───── TASK INPUTS ─────

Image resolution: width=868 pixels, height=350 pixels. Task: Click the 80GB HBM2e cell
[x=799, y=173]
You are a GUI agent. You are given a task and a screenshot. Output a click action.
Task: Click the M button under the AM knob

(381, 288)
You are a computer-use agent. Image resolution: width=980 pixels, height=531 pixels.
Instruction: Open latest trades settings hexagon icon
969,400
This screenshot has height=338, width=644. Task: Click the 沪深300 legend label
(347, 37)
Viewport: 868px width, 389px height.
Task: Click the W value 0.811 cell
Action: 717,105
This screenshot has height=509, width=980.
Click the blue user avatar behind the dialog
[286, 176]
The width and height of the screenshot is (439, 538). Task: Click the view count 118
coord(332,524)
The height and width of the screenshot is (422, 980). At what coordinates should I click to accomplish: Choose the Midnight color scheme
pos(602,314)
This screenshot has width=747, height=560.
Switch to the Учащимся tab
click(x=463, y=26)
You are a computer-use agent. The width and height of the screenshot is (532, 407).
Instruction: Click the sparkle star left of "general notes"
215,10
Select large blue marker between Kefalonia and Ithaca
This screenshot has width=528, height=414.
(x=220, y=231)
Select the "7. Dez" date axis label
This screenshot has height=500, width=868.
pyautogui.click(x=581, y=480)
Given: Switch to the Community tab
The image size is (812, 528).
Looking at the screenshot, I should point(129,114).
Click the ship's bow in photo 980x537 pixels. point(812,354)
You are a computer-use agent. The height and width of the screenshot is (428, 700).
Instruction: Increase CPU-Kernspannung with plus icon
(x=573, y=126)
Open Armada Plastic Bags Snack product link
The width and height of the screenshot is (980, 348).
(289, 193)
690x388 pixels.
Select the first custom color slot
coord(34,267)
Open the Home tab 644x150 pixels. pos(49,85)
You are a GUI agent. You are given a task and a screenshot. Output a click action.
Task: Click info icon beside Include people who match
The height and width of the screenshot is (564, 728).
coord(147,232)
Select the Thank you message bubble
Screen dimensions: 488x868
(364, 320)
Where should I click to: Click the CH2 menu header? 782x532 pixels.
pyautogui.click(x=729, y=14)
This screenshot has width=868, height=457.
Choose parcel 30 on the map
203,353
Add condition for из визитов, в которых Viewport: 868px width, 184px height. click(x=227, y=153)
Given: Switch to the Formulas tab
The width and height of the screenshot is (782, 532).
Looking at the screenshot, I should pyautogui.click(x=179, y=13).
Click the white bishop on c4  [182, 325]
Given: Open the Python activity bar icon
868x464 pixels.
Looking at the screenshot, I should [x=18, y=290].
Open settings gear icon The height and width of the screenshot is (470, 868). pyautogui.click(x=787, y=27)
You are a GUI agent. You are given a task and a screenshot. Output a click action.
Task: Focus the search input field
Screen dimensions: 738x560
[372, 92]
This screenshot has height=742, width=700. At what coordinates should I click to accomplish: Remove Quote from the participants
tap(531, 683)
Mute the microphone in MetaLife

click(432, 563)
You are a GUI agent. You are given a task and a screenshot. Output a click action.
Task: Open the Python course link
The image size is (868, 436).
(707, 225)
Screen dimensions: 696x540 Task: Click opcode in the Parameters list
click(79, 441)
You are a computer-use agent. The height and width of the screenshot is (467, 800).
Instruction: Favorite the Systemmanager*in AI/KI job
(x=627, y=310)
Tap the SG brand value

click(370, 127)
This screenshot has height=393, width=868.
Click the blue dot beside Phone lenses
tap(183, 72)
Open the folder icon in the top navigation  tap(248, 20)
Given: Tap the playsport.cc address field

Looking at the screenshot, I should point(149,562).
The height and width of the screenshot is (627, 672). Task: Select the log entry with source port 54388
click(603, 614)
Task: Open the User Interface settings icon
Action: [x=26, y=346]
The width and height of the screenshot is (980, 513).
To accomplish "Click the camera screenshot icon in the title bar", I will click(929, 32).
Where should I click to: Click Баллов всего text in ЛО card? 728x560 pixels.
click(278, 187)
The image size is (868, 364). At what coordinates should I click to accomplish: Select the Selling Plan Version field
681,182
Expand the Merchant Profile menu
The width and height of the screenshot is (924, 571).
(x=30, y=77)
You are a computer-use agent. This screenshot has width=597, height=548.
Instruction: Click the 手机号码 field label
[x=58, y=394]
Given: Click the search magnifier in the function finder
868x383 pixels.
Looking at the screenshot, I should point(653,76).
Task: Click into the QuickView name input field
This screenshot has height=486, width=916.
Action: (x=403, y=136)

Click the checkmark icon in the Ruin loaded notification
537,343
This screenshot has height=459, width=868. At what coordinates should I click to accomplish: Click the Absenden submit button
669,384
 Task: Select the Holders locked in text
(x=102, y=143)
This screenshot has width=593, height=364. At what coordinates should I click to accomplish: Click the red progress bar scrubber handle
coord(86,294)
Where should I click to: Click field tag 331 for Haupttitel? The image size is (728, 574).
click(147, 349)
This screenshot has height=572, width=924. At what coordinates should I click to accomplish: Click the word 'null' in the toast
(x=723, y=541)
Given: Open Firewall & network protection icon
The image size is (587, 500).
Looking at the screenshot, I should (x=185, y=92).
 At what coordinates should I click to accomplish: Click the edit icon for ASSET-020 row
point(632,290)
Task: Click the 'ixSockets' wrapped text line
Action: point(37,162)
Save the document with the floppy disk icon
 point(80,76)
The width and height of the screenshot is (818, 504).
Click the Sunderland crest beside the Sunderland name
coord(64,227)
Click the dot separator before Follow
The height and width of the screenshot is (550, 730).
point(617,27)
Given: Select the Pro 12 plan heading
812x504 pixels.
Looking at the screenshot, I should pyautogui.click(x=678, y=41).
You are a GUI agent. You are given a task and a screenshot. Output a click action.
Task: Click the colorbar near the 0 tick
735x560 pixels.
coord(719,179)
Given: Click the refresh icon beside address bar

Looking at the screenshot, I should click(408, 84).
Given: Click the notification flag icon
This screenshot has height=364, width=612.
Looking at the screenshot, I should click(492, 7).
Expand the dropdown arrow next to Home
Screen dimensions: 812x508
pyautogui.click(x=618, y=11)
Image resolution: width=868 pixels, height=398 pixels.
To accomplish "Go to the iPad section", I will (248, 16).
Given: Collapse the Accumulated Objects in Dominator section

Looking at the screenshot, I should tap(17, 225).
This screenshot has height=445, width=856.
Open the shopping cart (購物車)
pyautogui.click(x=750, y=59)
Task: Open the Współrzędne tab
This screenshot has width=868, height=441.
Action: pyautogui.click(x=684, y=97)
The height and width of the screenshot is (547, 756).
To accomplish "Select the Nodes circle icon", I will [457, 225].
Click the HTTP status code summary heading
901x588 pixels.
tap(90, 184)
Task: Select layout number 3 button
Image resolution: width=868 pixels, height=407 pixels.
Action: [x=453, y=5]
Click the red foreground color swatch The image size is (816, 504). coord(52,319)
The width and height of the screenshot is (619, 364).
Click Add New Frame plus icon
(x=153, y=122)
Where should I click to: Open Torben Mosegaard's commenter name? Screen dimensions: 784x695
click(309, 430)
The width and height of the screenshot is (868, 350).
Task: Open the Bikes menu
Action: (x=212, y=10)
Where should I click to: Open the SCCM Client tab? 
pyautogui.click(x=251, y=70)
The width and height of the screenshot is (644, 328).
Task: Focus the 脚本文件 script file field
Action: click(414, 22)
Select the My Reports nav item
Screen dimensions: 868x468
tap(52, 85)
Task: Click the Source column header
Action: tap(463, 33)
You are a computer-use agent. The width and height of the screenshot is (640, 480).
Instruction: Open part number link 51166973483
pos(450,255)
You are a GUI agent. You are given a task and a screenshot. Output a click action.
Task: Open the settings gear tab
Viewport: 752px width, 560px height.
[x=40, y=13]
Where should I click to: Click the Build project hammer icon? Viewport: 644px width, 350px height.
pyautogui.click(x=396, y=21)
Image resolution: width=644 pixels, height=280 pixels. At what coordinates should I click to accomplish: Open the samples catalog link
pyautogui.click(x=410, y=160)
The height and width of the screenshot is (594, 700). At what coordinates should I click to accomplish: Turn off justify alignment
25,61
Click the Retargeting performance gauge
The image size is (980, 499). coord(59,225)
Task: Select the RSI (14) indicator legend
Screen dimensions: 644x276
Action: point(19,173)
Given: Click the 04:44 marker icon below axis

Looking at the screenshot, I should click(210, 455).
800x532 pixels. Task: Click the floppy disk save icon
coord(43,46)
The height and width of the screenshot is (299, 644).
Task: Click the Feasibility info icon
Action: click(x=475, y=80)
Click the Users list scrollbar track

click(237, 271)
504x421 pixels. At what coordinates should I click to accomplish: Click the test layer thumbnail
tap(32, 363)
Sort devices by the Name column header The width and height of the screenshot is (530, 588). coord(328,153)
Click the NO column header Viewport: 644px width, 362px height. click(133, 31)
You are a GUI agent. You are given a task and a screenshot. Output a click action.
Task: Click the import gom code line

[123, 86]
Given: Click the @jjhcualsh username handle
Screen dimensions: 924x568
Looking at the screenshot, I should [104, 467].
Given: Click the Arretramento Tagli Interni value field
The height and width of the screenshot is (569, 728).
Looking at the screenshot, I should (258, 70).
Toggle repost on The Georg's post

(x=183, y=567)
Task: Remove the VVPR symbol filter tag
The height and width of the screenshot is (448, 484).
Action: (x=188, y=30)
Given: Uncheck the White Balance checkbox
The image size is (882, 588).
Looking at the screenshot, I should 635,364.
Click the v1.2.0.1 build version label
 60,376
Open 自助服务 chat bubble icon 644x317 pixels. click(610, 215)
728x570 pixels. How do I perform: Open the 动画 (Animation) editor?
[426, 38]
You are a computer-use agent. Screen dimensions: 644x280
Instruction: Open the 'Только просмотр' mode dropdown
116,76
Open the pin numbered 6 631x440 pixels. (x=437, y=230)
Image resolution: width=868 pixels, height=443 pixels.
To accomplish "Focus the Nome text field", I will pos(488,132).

─────

▶ **WHAT YOU HAVE TO DO**
Your answer should hold exactly the lines from the one containing "Open 自助服务 chat" to the last line of the data, both included, and no others.

▶ **RESULT BELOW**
Open 自助服务 chat bubble icon 644x317 pixels. click(610, 215)
728x570 pixels. How do I perform: Open the 动画 (Animation) editor?
[426, 38]
You are a computer-use agent. Screen dimensions: 644x280
Instruction: Open the 'Только просмотр' mode dropdown
116,76
Open the pin numbered 6 631x440 pixels. (x=437, y=230)
Image resolution: width=868 pixels, height=443 pixels.
To accomplish "Focus the Nome text field", I will pos(488,132).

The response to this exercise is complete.